Nella stanza, Edo aveva sbottonato la tunica di Silvana. I suoi seni, pieni e pesanti, cadevano liberi nelle sue mani. Si chinò e ne prese uno in bocca, succhiando il capezzolo con una lentezza struggente. Silvana gridò, le dita affondate nei suoi capelli scuri. Il mondo si era ridotto a quella bocca, a quelle mani, al profumo di lui che ora era su di lei.

“Voglio vederti,” disse Edo, alzandosi e portandola con sé, verso il grande tappeto davanti al camino. La depose come un’offerta. Le tolse i leggings e la biancheria nera con movimenti rituali. Lei era nuda, esposta alla luce danzante, bellissima e vulnerabile.

Edo si spogliò. Il suo corpo era una scultura di muscoli lunghi, l’addome scolpito, e tra le cosce il suo sesso, eretto e impressionante, era la manifestazione fisica di tutto il potere che in quel momento esercitava. Silvana lo guardò, sentendo una stretta di desiderio e di timore. Giovanni, dall’ombra, trattenne il respiro.

Edo non si gettò su di lei. Si inginocchiò. Separò le sue gambe con una reverenza da devoto e iniziò a baciare l’interno delle sue cosce, avvicinandosi lentamente, fatalmente, al centro del suo ardore. Quando la sua lingua finalmente la toccò, un fremito violento la scosse. Era un’esperienza nuova. La lingua di Edo era abile, instancabile, leggeva i suoi tremori e li amplificava. La portò all’orgasmo con una dedizione totale, mentre lei si torceva, afferrando i ciuffi del tappeto persiano, gridando un nome che non era quello di suo marito.

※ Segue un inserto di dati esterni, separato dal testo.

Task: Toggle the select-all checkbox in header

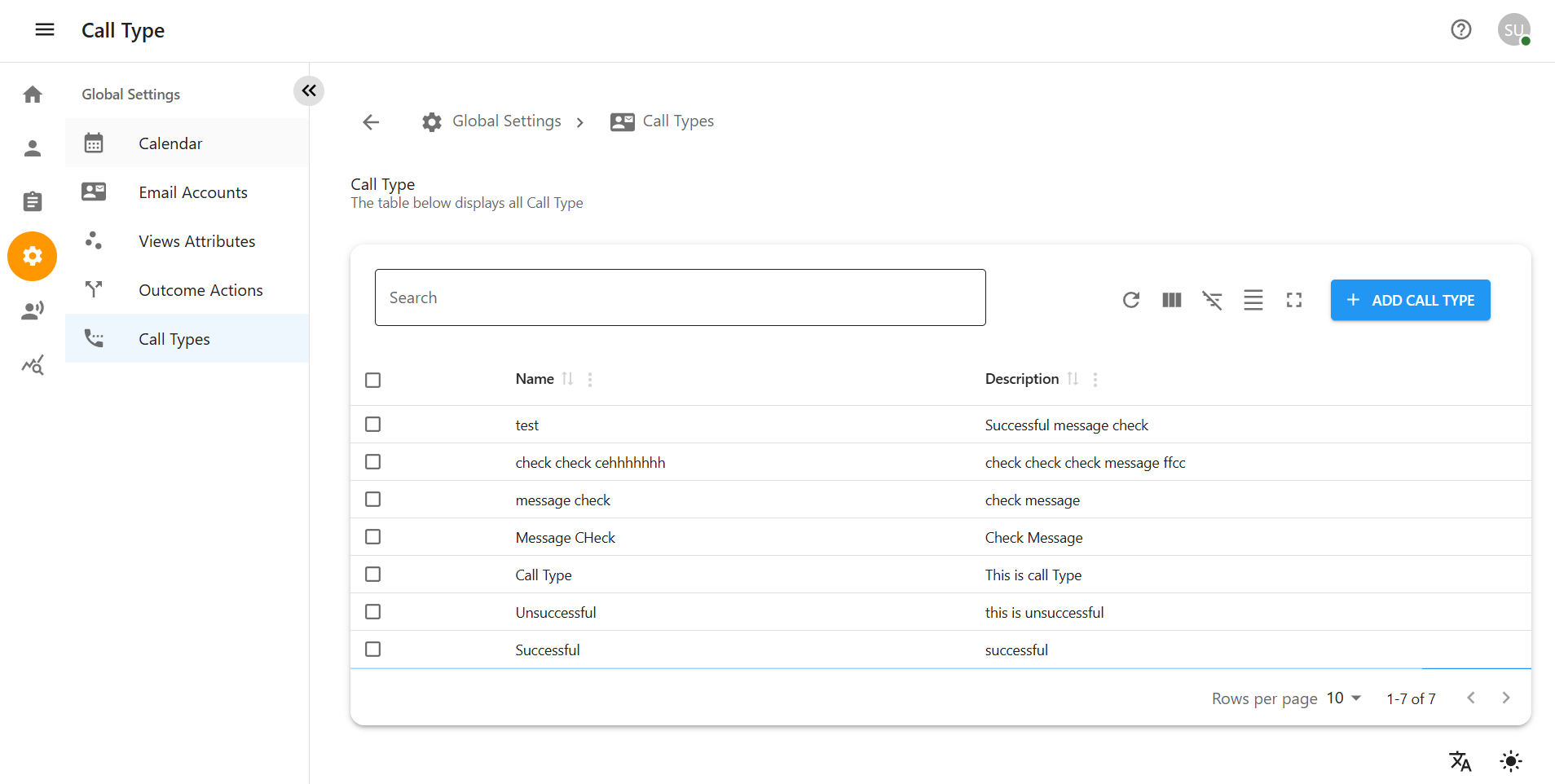Action: [x=373, y=380]
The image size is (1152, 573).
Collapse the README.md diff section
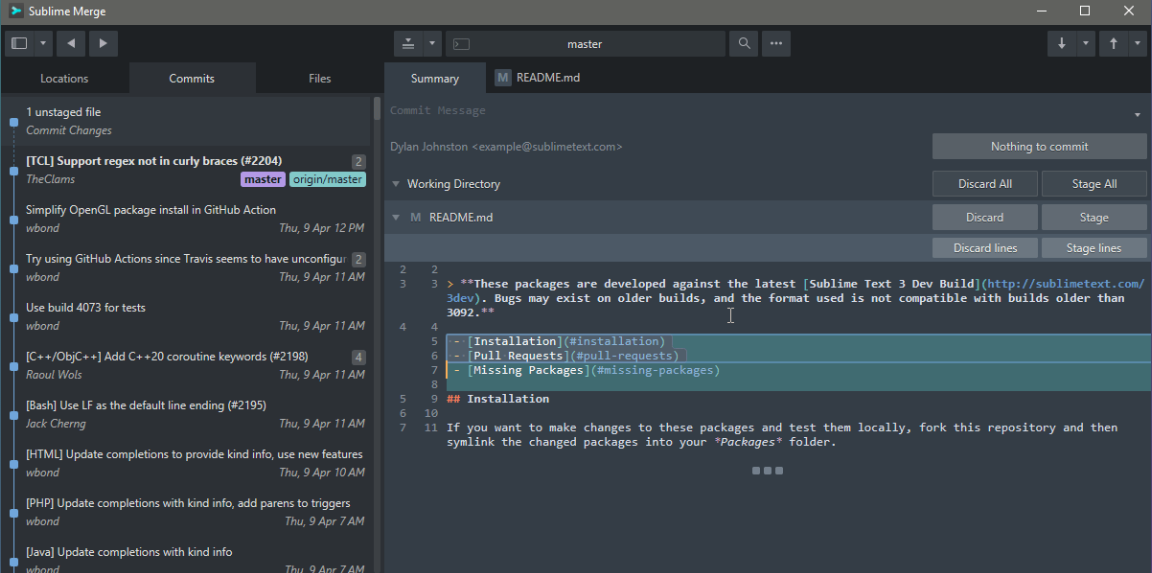[x=396, y=217]
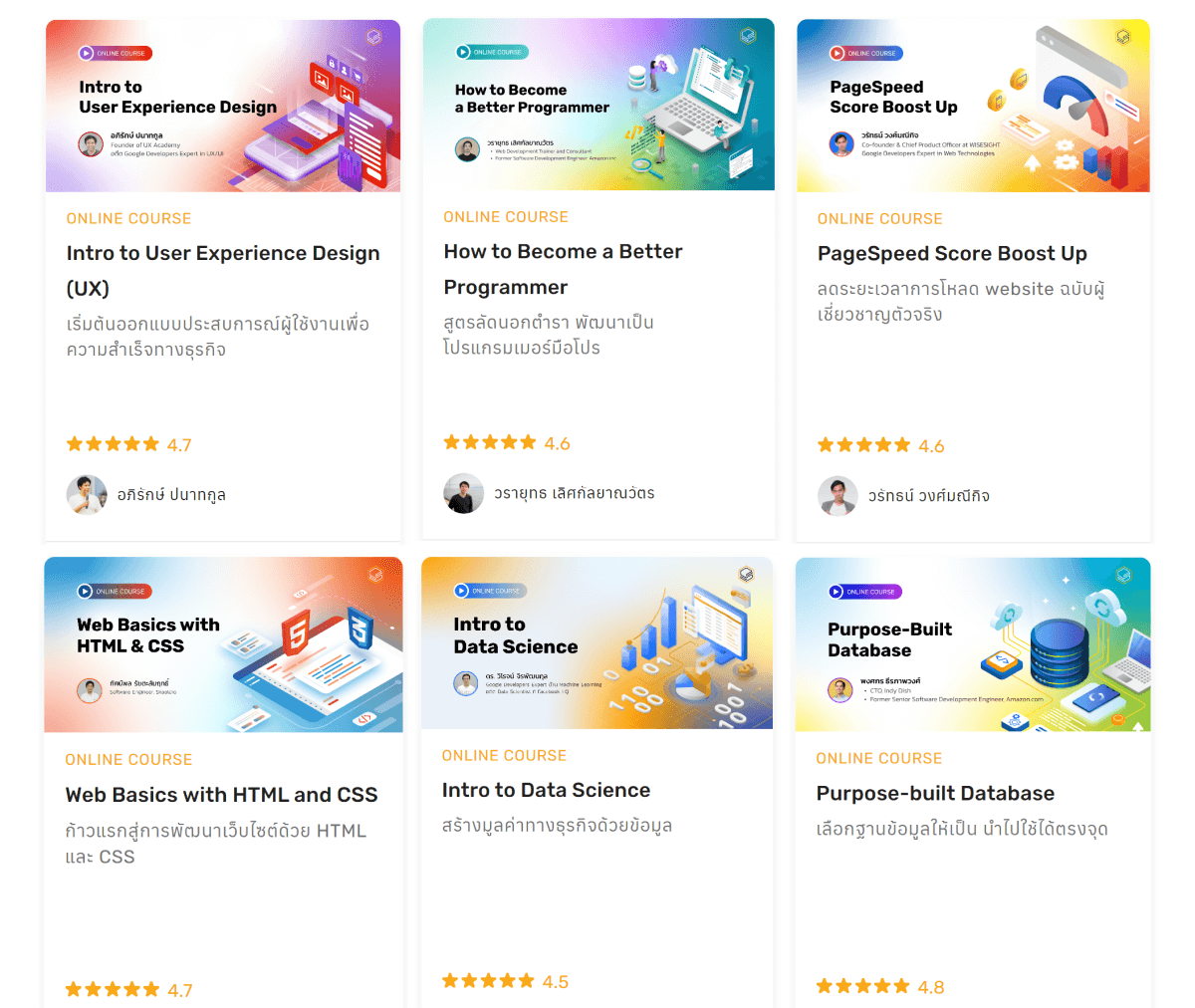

Mentre lei era ancora nel vortice delle contrazioni, Edo salì su di lei. La guardò negli occhi.

“Dimmelo,” ordinò, con dolcezza ferrata. “Dimmi chi ti sta per prendere.”

Lei, ubriaca di sensazioni, ansimò: “Tu, Edo. Solo tu.”

Fu l’ultimo sigillo. Lui entrò in lei con un unico, lungo, infinito movimento. Era una pienezza che la trapassava, che sembrava raggiungere posti mai toccati. Silvana gemette, un suono profondo, viscerale. Edo iniziò a muoversi con un ritmo potente e controllato, ogni spinta un’affermazione. Lei gli si avvolse attorno, le gambe strette alla sua schiena, le unghie che scavavano nella sua carne sudata.

Giovanni, dall’ombra, si era accasciato contro il muro freddo. La mano stringeva la sua stessa erezione, attraverso i pantaloni, ma non si masturbava. Ascoltava. Vedeva. I gemiti di sua moglie, un’orchestra di piacere che lui non aveva mai diretto così. Il suono dei loro corpi che si univano, umidi, urgenti. Il viso di Edo, contratto in una maschera di concentrazione e godimento. Era la più straziante, erotica bellezza che avesse mai visto. In quel momento, amava Silvana più di sempre, e desiderava Edo quasi quanto desiderava lei. Era un triangolo perfetto, non di tradimento, ma di dono e di scoperta condivisa.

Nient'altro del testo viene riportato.